Les deux bouts du mouvement social
Premier bout : les manifs. Celles de mardi et samedi à Toulouse ayant déjà été couvertes ailleurs sur IAATA (ici et là), on se contentera de deux petits perles. La première, c’est un article du Monde plutôt positif qui conclut sur un nouveau jeu de mot, "grèver, c’est rêver grave", avec aussi une belle photo de la multi-banderole du Mirail "Hé ho, on rentre du boulot !". Ensuite, La Dépêche qui "ne sait pas réellement pourquoi" lycéenNEs et étudiantEs ont envahi les voies de la gare Matabiau mardi après la manif. La flemme d’emprunter les souterrains peut-être ?
Ca bouge pas mal aussi dans les environs, comme à Villefranche, à Auch, et même à Montpellier. À Tarbes c’était plutôt calme mardi mais c’est parti "dans tous les sens" vendredi grâce à des "éléments incontrôlés" !
Idem en région parisienne où des mini-émeutes éclatent maintenant tous les jours devant des lycées : voitures de prof brûlées, bâtiments caillassés, etc., dans la joie qui caractérise celles et ceux qui brisent leurs chaînes. Libération nous assure que cela n’a rien à voir avec la mobilisation contre la loi travail. La preuve ? "Le proviseur assure que les seuls slogans qui ont été criés étaient "Des frites à la cantine !" et "On n’est pas fatigués !"
En vrai, dans les médias cette semaine, ce ne sont pas les innombrables affrontements, occupations, blocages et bavures policières qui ont attiré l’attention des médias, mais le mouvement Nuit Debout, devenu en quelques jours leur véritable coqueluche, et de fait le deuxième bout du mouvement social. Vous non plus, vous êtes pas connect.é.e, vous y comprenez que dalle ? Une petite enquête sur ce qui est sorti dans les médias de masse pourra peut-être déjà nous éclairer un peu.

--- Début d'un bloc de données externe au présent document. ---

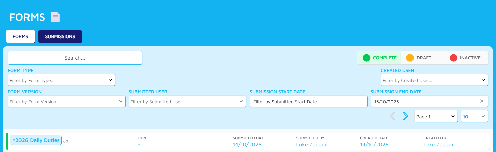Click Luke Zagami under Submitted By

coord(312,145)
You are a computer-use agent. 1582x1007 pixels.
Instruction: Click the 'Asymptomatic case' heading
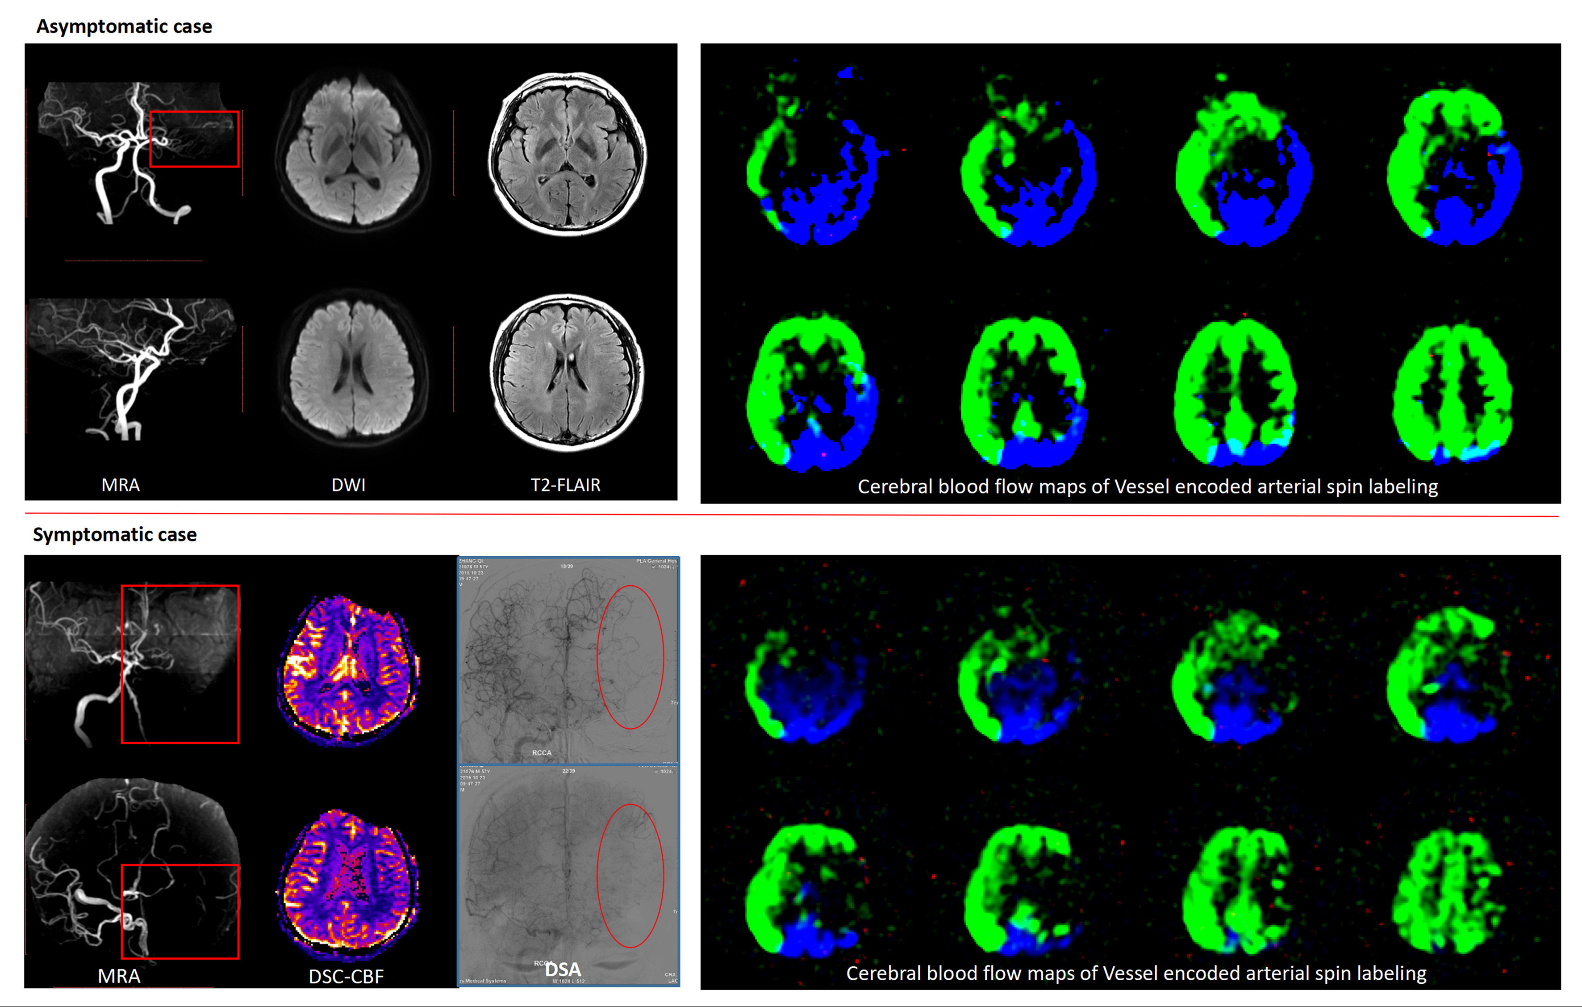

On apprend d’abord qu’à Toulouse, le mouvement a en gros été lancé suite à des appels émanant de la CIP [3] et du DAL [4] , qui ont conduit à une assemblée ouverte réunissant environ 200 personnes au théâtre garonne le 31 mars (qui s’appelait d’ailleurs déjà "Nuit Debout" pour certain.e.s) où le film "Merci Patron" a été projeté une première fois.
Si on remonte un peu la piste, il semblerait que tout soit parti d’une soirée le 23 février à la bourse du travail de Saint-Denis, organisée par le journal Fakir [5], dont le redac chef Francois Ruffin est aussi le réalisateur de ... "Merci Patron".
Mais revenons à Toulouse. Suite à l’assemblée, un nouveau rassemblement est proposé pour le 5 avril à 18h sur la place du capitole. La logistique se prépare pendant la journée, à nouveau au théâtre garonne, en parallèle de l’assemblée de la CIP.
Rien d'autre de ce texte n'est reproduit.